# Is there a 3rd version of LR called Lightroom Web? How is it related to Lightroom (formerly CC) and LR Classic?



## fbx33 (Apr 19, 2020)

Long time LR Classic user installed Lightroom (formerly CC) last night and "recovered" 25,000 pictures from a previous install of Lightroom (formerly CC). Suddenly the editor. I do a few edits on a pic just to try it out. I quit and run Lightroom (formerly CC) from desktop. The "recovered" pictures are no longer present and the interface is different.

Is there a 3rd version of online Lightroom in addition to LR Classic and Lightroom (formerly CC)?  Something called LIGHTROOM WEB?

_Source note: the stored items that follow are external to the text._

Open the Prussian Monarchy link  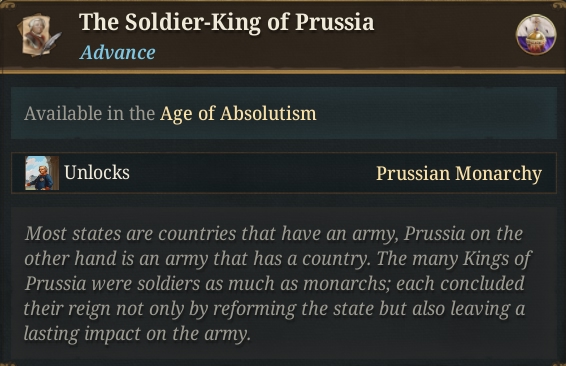[x=459, y=174]
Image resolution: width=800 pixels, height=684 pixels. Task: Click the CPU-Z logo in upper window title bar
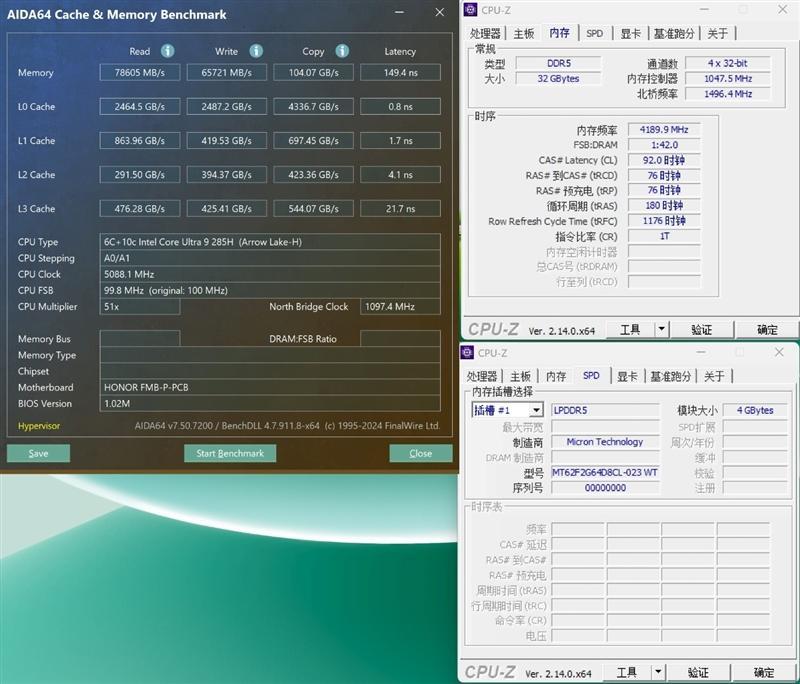click(471, 10)
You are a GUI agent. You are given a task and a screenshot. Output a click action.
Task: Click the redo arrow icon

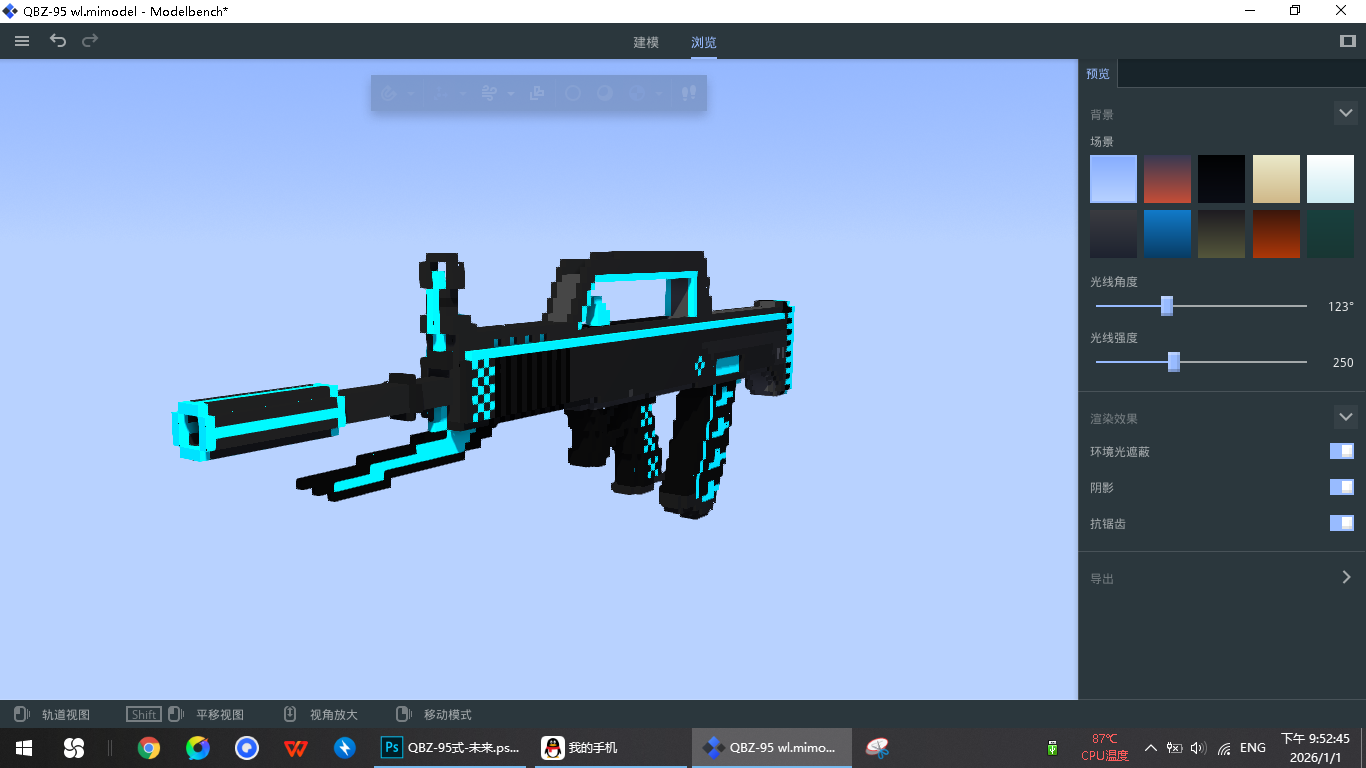point(90,41)
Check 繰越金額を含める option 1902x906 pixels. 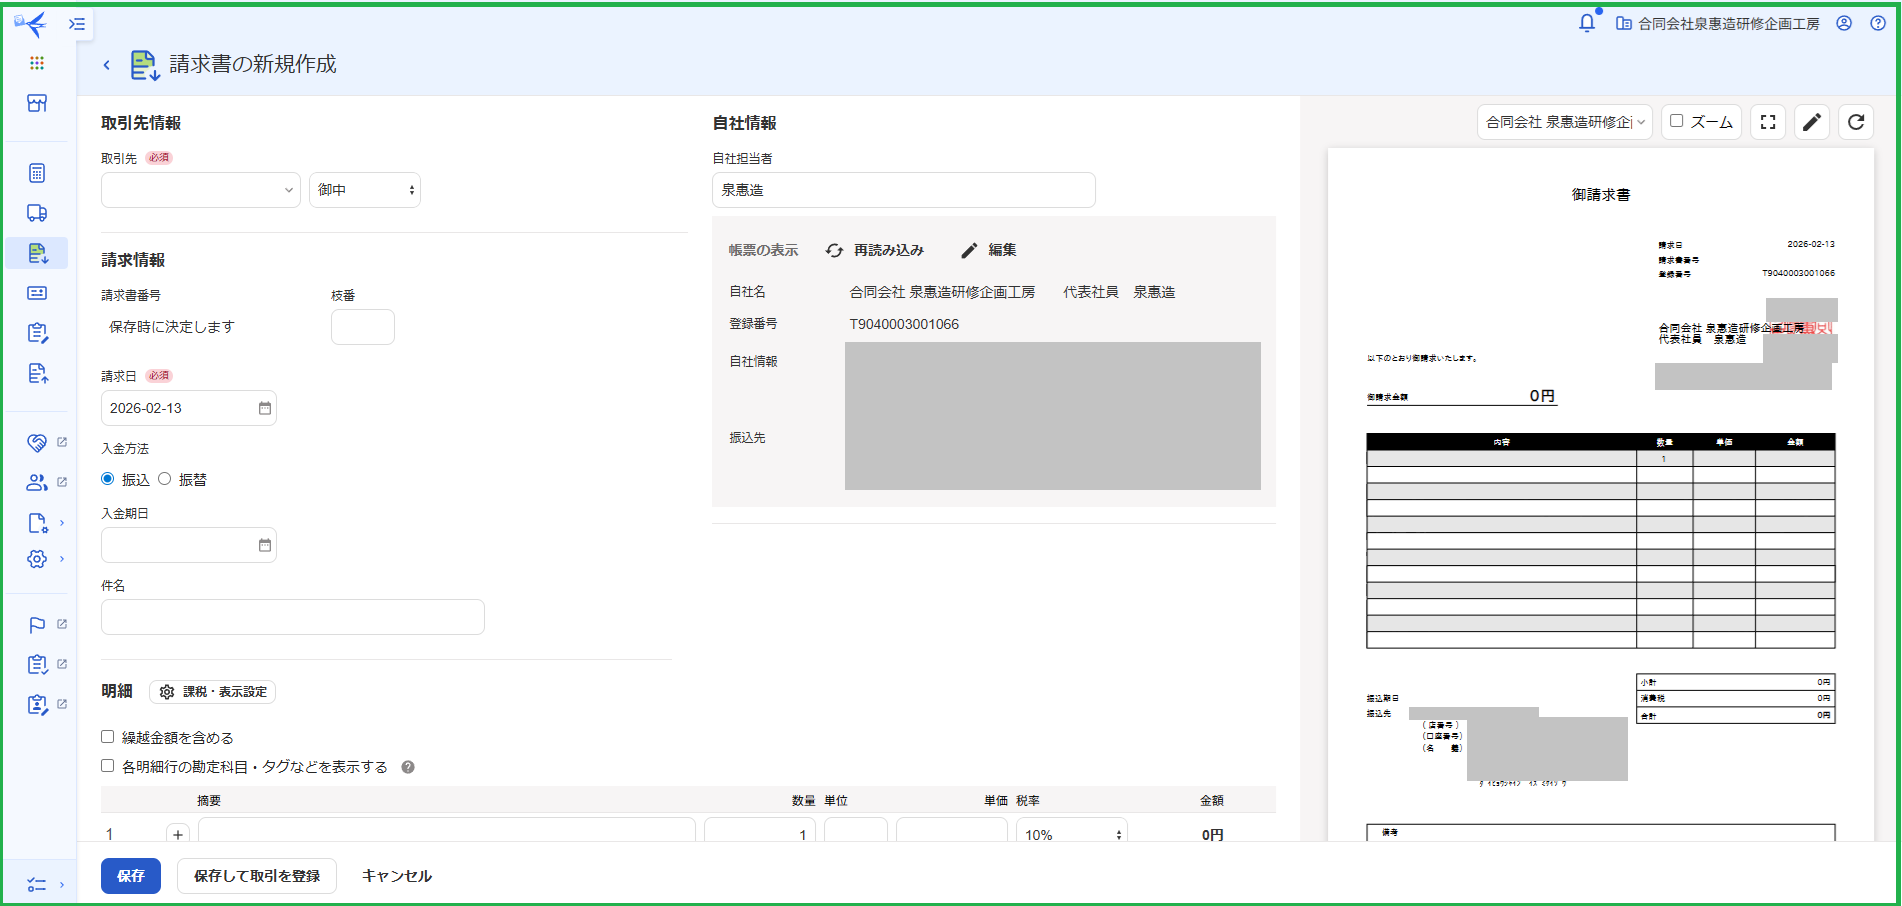click(x=108, y=737)
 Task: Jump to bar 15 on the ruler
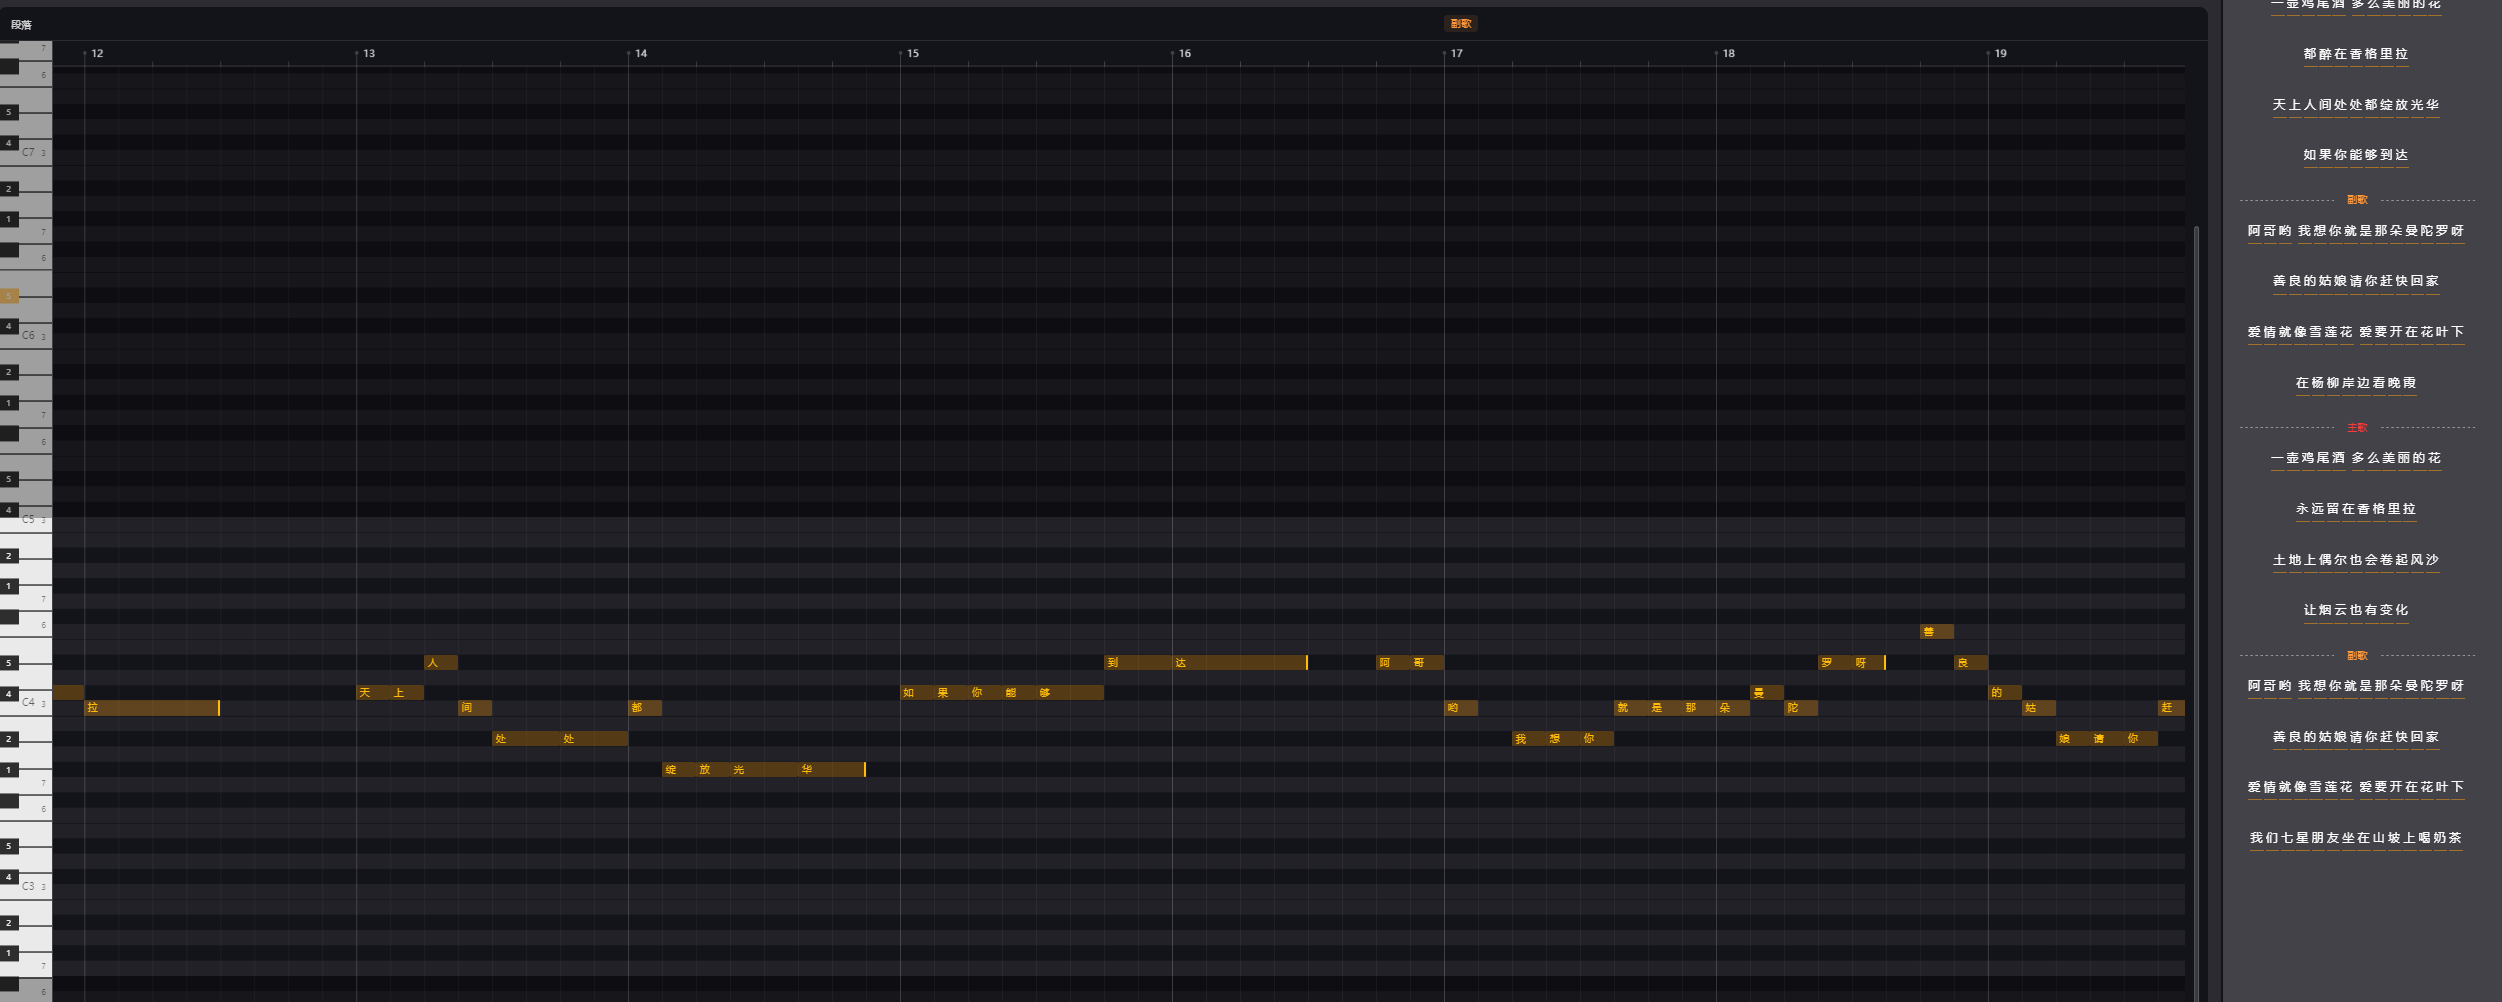pyautogui.click(x=912, y=54)
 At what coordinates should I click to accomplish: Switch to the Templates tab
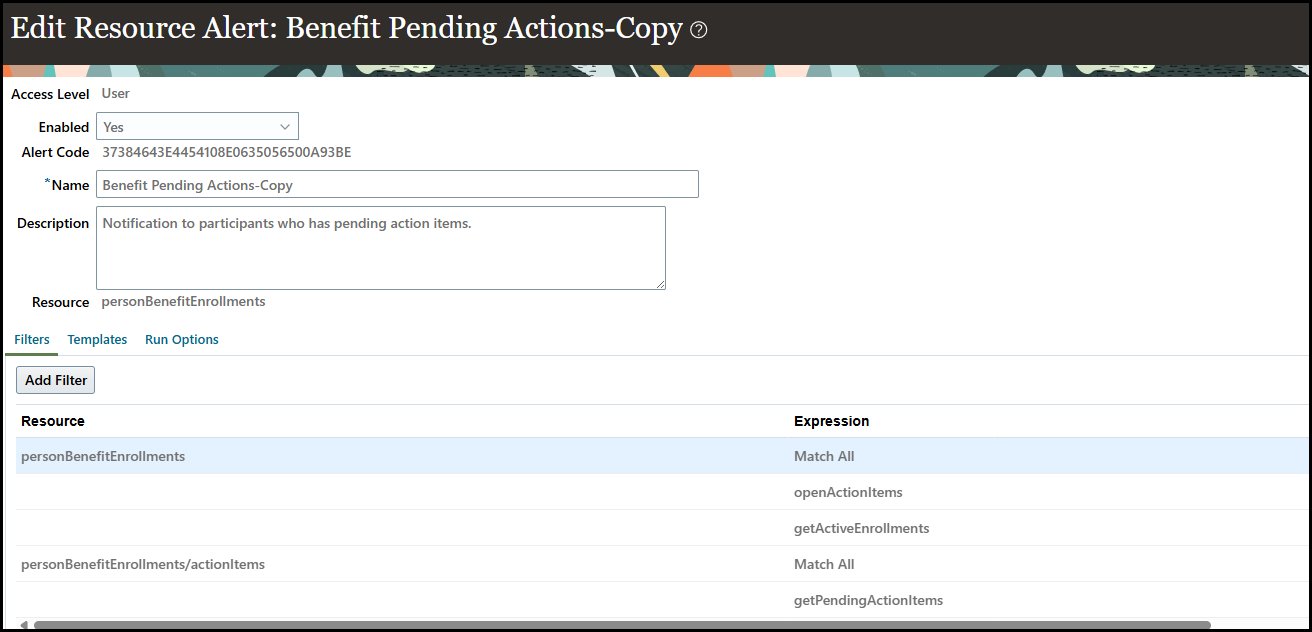[x=97, y=339]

Seems to be available and launch able and useable but is not the same as Lightroom (formerly CC) which, when run from laptop gives different interface with different photos in it. 



(Unfortunately I did not tack screenshot and I don't know how to get back to this "odd" 3rd version.)


----------



## Johan Elzenga (Apr 19, 2020)

Yes, there is an online version too. Go to Online photo editor | Photoshop Lightroom.


----------



## Conrad Chavez (Apr 19, 2020)

The simplest way to think about this is that there are just two versions of Lightroom:

*Lightroom Classic:* Based on local storage, the original code base going back to 2007.

*Lightroom:* Based on cloud storage only. The Lightroom desktop applications on macOS and Windows, the Lightroom app on iOS and Android, and Lightroom in a web browser (lightroom.adobe.com) are all simply client applications to this same pool of photos in Lightroom Photos cloud storage. Although Adobe tries to keep all of those clients at feature parity, they’re not completely identical, usually because of the limitations of each platform. As long as you are signed in with the same Adobe ID in any of those clients, you should see the same photos in any of them.


----------



## fbx33 (Apr 25, 2020)

Conrad Chavez said:


> As long as you are signed in with the same Adobe ID in any of those clients, you should see the same photos in any of them.



Alas, 'tis not so for me. My Classic and lightroom.adobe.com show the same 27,957 photos, but Lightroom (online vers) does not.  Some way I can fix this easily?  Do I have to "migrate" my Classic catalog, or "sync" my Classic catalog?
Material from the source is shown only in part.